Casimir Platzer, Hotelier und Präsident GastroSuisseFragwürdige Ziele
Den Stimmberechtigten wird die Katze im Sack verkauft
Gemäss dem Energiegesetz soll der durchschnittliche Stromverbrauch bis 2035 pro Person und Jahr um 13 Prozent und der gesamte Energieverbrauch um 43 Prozent sinken (gegenüber dem Jahr 2000). Es lässt die Stimmberechtigten aber im Dunkeln darüber, wie diese Senkung genau erreicht werden soll. Ein abnehmender Strombedarf widerspricht auch jeglicher Logik: Auch wenn die Energieeffizienz immer weiter steigt, brauchen der Ersatz fossiler Brenn- und Treibstoffe (Wärmepumpen statt Heizöl, Elektromobilität), die Digitalisierung und Automatisierung mehr Strom, nicht weniger. Wie und zu welchen Kosten der Bund die Senkungsziele erreichen will, steht aber heute in den Sternen. Es drohen massive staatliche Eingriffe mit neuen Gesetzen, Regulierungen bis ins letzte Detail und zusätzlicher Bürokratie. Eine Vorlage, welche der Bevölkerung und den Unternehmen nicht mal in Ansätzen aufzeigen kann, mit welchen Massnahmen und Kostenfolgen zu rechnen ist, ist nicht unterstützungswürdig und muss deshalb abgelehnt werden.
«Das Energiegesetz enthält unrealistische Ziele zur Senkung des Energieverbrauchs. Wie man das erreichen will, ist völlig unklar. Für uns geht diese Strategie nicht auf.»
Gian-Luca Lardi, Bauunternehmer und Zentralpräsident Schweizerischer BaumeisterverbandWie weiter nach der Ablehnung?
Chance für eine bessere Energiestrategie – und heute nur machen, was sinnvoll ist
Eine Ablehnung des Energiegesetzes wäre kein Weltuntergang, wie ihn die Befürworter der Vorlage an die Wand malen. Im Gegenteil, die Schweiz unternimmt heute schon sehr viel für den Wandel. Denn alles, was man heute sinnvoll machen kann, machen wir bereits. Erstens, das CO2-Gesetz wird revidiert und führt damit die erfolgreiche Schweizer Klimapolitik auch nach 2020 weiter. Zweitens, das Stromversorgungsgesetz wird ebenfalls revidiert, da geht es um das künftige Strommarktdesign. Drittens, es liegt eine Netzstrategie vor, um das Stromnetz für die Zukunft fit zu machen. Viertens, wir forschen in alle Himmelsrichtungen, was die Stromerzeugung, –übertragung und –speicherung anbelangt.
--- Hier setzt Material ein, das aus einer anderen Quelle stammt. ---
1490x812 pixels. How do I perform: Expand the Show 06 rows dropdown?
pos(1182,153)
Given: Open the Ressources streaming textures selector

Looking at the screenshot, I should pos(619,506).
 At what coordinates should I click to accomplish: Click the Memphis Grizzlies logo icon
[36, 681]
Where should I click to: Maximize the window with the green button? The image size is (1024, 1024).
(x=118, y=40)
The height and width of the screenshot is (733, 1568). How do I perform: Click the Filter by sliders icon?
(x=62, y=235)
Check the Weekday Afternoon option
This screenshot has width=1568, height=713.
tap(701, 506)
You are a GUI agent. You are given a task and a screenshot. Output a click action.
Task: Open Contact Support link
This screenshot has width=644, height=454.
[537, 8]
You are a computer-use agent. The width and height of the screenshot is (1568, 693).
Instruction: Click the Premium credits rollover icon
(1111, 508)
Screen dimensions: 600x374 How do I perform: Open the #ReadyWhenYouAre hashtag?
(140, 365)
Mehr darf und sollte man im Moment vernünftigerweise nicht tun.
Insbesondere würde ein Nein zum Energiegesetz das Tor zu einer besseren Energiestrategie für die Schweiz öffnen. Mit einer solchen müssten wir vor allem eine überzeugende Antwort finden, wie die wegfallenden Produktionskapazitäten zu jeder Jahreszeit zu ersetzen sind. Und solange diese Antwort nicht vorliegt, sollte auch nichts voreilig entschieden werden. Eine neue Energiestrategie müsste auf der Schaffung besserer Marktbedingungen und damit dem offenen Strommarkt für alle basieren. Sie müsste Anreize für eine bedarfsgerechte Stromproduktion und –speicherung setzen und sich stärker auf die Ausschöpfung wirtschaftlicher Effizienzpotenziale konzentrieren, anstatt einzelne Produktionsarten zu subventionieren. Und sie müsste die Frage klären, inwiefern die Schweiz mit der EU auch in Zukunft zuverlässigen Stromhandel betreiben kann. Da die Kernkraftwerke am Netz bleiben, solange sie sicher betrieben werden können, bleibt noch Zeit, um eine bessere und nachhaltigere Strategie zu entwickeln.